Records of locating words and elements
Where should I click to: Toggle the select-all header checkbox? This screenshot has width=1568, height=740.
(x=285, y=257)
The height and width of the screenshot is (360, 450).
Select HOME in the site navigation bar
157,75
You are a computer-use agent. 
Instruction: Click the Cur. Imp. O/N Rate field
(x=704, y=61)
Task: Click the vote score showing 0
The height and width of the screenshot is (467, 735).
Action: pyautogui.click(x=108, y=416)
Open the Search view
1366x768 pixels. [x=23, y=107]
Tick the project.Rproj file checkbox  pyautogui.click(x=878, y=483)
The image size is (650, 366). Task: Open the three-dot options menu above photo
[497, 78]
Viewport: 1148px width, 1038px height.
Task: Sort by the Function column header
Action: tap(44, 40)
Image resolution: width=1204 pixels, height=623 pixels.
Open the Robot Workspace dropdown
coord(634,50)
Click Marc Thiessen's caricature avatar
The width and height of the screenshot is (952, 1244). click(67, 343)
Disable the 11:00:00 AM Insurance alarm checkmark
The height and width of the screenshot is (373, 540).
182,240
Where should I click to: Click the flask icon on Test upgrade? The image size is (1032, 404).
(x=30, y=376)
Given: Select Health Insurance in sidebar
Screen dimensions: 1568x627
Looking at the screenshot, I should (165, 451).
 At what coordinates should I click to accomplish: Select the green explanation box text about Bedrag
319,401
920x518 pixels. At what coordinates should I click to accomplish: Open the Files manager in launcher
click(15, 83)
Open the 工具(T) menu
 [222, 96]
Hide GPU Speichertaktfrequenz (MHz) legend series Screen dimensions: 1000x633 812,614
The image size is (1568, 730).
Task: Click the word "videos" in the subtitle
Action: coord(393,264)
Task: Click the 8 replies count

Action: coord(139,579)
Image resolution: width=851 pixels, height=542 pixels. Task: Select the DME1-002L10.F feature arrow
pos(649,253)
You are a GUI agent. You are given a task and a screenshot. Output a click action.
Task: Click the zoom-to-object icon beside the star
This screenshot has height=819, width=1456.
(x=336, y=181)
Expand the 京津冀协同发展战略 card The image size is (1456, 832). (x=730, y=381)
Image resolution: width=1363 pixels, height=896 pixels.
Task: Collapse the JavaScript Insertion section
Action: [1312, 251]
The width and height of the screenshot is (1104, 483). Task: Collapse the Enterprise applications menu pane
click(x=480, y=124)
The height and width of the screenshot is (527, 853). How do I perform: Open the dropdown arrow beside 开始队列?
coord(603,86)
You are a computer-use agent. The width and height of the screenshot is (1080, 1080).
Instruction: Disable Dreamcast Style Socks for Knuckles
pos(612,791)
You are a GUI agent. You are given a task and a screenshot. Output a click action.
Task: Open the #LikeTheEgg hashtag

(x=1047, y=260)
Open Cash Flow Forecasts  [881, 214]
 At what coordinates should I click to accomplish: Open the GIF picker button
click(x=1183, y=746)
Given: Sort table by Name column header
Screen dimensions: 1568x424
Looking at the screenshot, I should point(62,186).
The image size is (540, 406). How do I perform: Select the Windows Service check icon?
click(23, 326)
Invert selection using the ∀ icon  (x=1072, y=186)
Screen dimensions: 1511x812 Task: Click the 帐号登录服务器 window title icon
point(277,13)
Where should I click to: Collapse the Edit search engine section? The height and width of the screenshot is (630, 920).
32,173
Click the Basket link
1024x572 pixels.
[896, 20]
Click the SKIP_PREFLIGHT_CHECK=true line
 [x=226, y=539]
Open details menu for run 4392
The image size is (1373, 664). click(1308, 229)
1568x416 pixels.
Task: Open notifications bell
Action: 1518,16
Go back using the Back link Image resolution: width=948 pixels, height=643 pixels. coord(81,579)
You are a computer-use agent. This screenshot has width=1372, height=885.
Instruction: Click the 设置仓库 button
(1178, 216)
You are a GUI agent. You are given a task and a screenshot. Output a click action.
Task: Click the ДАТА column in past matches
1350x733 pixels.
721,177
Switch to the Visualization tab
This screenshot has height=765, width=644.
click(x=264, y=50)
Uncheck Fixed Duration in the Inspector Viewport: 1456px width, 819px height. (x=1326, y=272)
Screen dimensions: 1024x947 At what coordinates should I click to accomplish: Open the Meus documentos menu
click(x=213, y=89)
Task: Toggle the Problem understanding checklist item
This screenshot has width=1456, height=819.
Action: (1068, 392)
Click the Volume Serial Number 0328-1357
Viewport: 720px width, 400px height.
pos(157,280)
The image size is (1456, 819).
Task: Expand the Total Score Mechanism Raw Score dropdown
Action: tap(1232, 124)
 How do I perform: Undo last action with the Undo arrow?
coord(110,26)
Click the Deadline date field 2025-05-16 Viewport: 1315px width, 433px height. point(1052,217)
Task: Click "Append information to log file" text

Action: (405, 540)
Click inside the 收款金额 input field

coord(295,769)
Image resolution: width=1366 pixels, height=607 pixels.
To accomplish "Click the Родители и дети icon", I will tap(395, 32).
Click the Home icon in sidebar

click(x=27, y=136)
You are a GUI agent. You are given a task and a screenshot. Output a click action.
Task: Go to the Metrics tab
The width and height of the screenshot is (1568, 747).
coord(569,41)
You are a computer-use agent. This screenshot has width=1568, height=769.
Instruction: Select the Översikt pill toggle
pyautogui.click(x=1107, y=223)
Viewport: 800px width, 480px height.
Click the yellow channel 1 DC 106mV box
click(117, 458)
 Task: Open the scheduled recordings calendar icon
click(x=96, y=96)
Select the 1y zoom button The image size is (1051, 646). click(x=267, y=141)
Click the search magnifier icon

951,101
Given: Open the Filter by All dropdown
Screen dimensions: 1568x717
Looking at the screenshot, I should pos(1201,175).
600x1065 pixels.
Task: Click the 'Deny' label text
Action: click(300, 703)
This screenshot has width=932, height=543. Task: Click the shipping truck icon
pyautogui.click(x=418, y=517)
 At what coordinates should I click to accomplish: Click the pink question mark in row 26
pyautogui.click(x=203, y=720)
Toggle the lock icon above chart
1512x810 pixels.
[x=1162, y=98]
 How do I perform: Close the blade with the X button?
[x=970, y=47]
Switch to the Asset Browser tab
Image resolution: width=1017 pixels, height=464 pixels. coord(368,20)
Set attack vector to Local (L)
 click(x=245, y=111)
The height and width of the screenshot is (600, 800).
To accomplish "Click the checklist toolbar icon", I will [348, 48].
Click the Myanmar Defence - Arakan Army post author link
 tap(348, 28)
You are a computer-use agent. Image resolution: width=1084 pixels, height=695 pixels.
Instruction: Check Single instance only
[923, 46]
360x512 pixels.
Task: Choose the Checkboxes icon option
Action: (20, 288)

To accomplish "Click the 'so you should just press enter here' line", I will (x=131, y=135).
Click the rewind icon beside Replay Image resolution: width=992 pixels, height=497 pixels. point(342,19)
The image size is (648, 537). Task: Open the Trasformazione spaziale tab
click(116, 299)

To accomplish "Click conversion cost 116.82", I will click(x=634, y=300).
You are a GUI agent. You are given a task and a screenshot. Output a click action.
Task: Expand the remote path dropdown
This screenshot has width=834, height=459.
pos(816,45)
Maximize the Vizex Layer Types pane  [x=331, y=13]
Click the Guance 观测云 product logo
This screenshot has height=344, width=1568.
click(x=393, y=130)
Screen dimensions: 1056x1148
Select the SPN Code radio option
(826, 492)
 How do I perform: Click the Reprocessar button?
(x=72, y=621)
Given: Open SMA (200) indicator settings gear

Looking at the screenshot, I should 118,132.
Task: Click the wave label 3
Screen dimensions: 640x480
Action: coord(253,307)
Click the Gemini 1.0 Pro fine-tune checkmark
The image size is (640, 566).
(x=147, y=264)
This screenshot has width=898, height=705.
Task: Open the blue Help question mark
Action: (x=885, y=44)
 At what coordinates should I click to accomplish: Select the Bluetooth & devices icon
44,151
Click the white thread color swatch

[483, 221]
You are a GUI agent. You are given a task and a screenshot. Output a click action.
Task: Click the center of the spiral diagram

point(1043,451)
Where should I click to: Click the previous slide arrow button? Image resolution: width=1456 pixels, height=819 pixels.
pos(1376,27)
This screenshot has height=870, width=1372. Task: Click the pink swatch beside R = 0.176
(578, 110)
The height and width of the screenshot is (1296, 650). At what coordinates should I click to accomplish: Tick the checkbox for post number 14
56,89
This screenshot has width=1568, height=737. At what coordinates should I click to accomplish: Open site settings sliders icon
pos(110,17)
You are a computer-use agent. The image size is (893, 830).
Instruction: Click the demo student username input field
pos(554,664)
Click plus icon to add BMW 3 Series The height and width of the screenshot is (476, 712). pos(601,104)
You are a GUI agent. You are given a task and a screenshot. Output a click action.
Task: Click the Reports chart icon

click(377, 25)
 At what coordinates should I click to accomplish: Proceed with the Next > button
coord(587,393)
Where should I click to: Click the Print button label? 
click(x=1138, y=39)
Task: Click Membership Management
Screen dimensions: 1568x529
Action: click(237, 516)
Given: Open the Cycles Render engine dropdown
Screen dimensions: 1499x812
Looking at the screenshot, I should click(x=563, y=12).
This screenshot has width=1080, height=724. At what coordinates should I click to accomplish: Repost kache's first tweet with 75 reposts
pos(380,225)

- **Task statement**:
Please format the items from the line containing "This screenshot has width=932, height=543." through the line containing "Action: (20, 288)" as a Markdown table with the columns Row and Line, numbering each line and leaving out blank ones.

- **The response**:
| Row | Line |
|---|---|
| 1 | This screenshot has width=932, height=543. Task: Click the shipping truck icon |
| 2 | pyautogui.click(x=418, y=517) |
| 3 |  At what coordinates should I click to accomplish: Click the pink question mark in row 26 |
| 4 | pyautogui.click(x=203, y=720) |
| 5 | Toggle the lock icon above chart |
| 6 | 1512x810 pixels. |
| 7 | [x=1162, y=98] |
| 8 |  How do I perform: Close the blade with the X button? |
| 9 | [x=970, y=47] |
| 10 | Switch to the Asset Browser tab |
| 11 | Image resolution: width=1017 pixels, height=464 pixels. coord(368,20) |
| 12 | Set attack vector to Local (L) |
| 13 |  click(x=245, y=111) |
| 14 | The height and width of the screenshot is (600, 800). |
| 15 | To accomplish "Click the checklist toolbar icon", I will [348, 48]. |
| 16 | Click the Myanmar Defence - Arakan Army post author link |
| 17 |  tap(348, 28) |
| 18 | You are a computer-use agent. Image resolution: width=1084 pixels, height=695 pixels. |
| 19 | Instruction: Check Single instance only |
| 20 | [923, 46] |
| 21 | 360x512 pixels. |
| 22 | Task: Choose the Checkboxes icon option |
| 23 | Action: (20, 288) |